Jun 23

Extended file attributes on your filesystem, how to enable and use them

Category: Linux   — Published by tengo on June 23, 2011 at 2:19 pm

Many modern filesystems provide the user with a facility to store arbitrary key/value-pairs along with files, so-called metadata.

Wikipedia's definition:

Extended file attributes is a file system feature that enables users to associate computer files with metadata not interpreted by the filesystem, whereas regular attributes have a purpose strictly defined by the filesystem (such as permissions or records of creation and modification times). Unlike forks, which can usually be as large as the maximum file size, extended attributes are usually limited in size to a value significantly smaller than the maximum file size. Typical uses can be storing the author of a document, the character encoding of a plain-text document, or a checksum.

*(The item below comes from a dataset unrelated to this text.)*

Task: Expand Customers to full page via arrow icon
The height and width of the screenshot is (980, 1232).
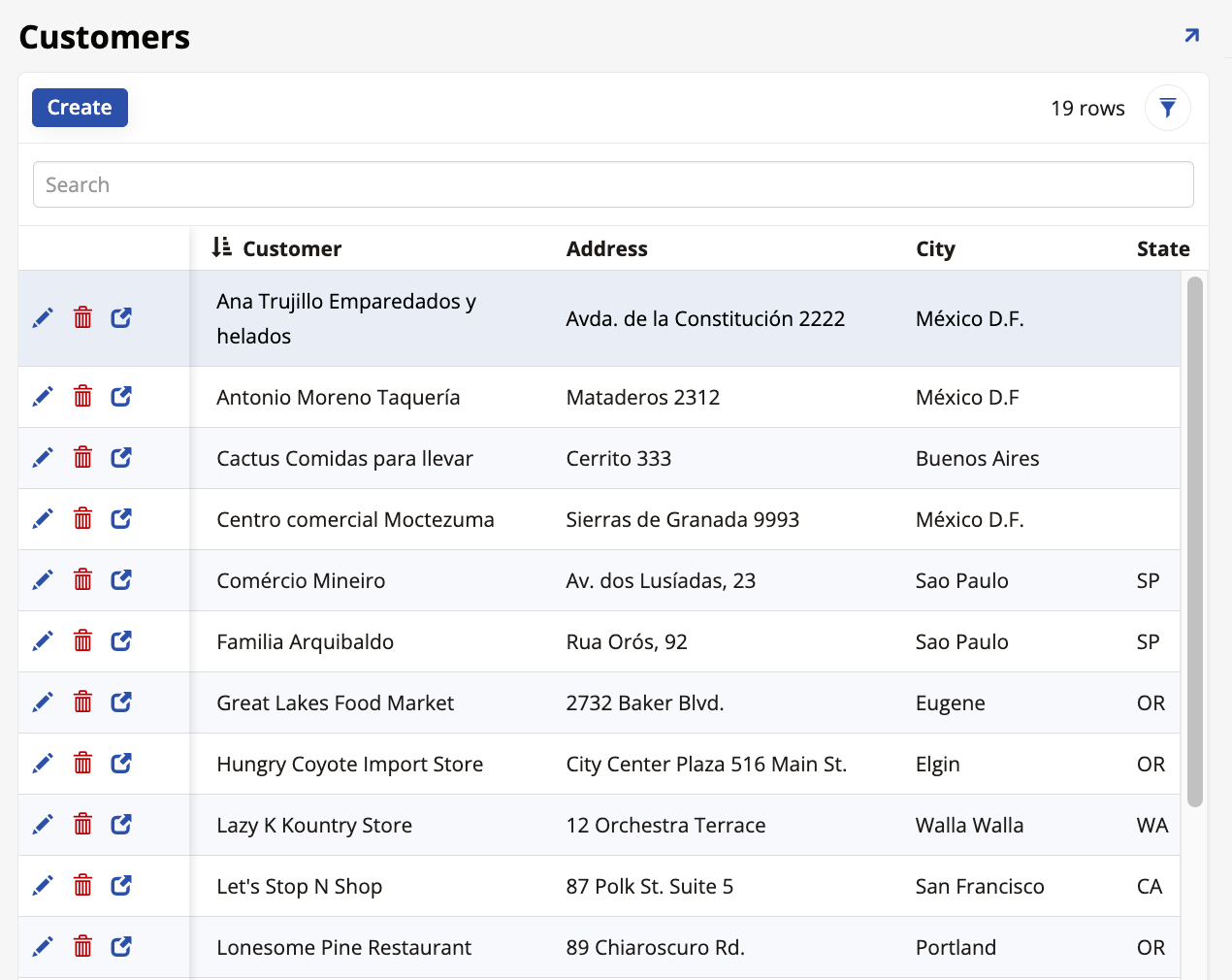Action: pyautogui.click(x=1191, y=35)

Refer to the complete article for an investigation how different operating systems deal with them.
Wikipedia also provides a helpful file system comparison table.

Enabling extended attributes on Linux

Go to /etc/fstab and add "user_xattr" to the options section of the line regarding the file-system you'd like to enable extended attributes on. Such a line might look like:

/dev/sda1  /               ext4    errors=remount-ro,user_xattr   0       1

Using extended file attributes

As XFS on Irix was one of the first filesystems to support extended attributes, there is a set of "legacy commands" to set/get xattribs:

xattr
getxattr - lgetxattr, fgetxattr
setxattr - lgetxattr, fgetxattr
listxattr - llistxattr, flistxattr
removexattr - lremovexattr, fremovexattr

To use xattribs on Linux, you need to install the attr tool with sudo apt-get install attr. The commands then are:

attr
getfattr
setfattr

Usage: attr [-LRSq] -s attrname [-V attrvalue] pathname  # set value
       attr [-LRSq] -g attrname pathname                 # get value
       attr [-LRSq] -r attrname pathname                 # remove attr
       attr [-LRq]  -l pathname                          # list attrs
      -s reads a value from stdin and -g writes a value to stdout

If you mount NTFS, which does support extended attributes, under Linux, I can assure you that the ntfs-3g driver properly supports xattribs, trough the unix commands and for examples on moves, even between different filesystems. So you can rely on xattribs remaining intact, for example when you move a file between ext3 and NTFS.

It might be helpful to point out that each of the above commands behaves a bit differerntly. attr does automatically prepend the "user." part in fron of attribute names, so if you would set "user.id" it would actually write the "user.user.id" attribute. And after operations it returns the number of bytes written. The getfattr and setfattr commands do not prepend the "user." bit and expect you to do it. And they also don't return the amount of data written. So make sure you test each command and what it expects, as these APIs might differ from platform to platform and might change over time.

Sidecar files, etc.

Despite Apple's HFS supports xattr, you sometimes see the .DS_Store file, a file which stores metadata about directories. (Wikipedia)

Perl

Working with Perl, some modules from cpan help you wrangling xattribs:

File::ExtAttr used by File::Attributes::Extended, for example. Seems quite mature.

File::Attributes tries to provide a unique API for xattribs on various systems and filesystems. If File::Attributes::Extended is installed, it uses it to store "real" xattribs, otherwise it falls back to Fie::Attribute::Simple which stores extended attributes in sidecar files named with filename plus the  .attributes suffix. It uses this sidecar files also on filesystems which don't allow xattribs, like FAT.

Linux::UserXAttr "This module implements a very thin layer around the extended attributes syscalls on Linux".

Note: Installing File::ExtAttr might throw the error "Can't build and link to 'attr'". In this case you need to install the attr devel package, which is named libattr-devel or libattr1-dev on Ubuntu.

CLI tools support

Be aware that common unix command line tools have varying behaviour regarding xattribs:
- cp by default will not copy over xattribs to new/copied files. You need to add the -a (archive) flag.
- mv does copy over xaatribs, even across file system boundaries.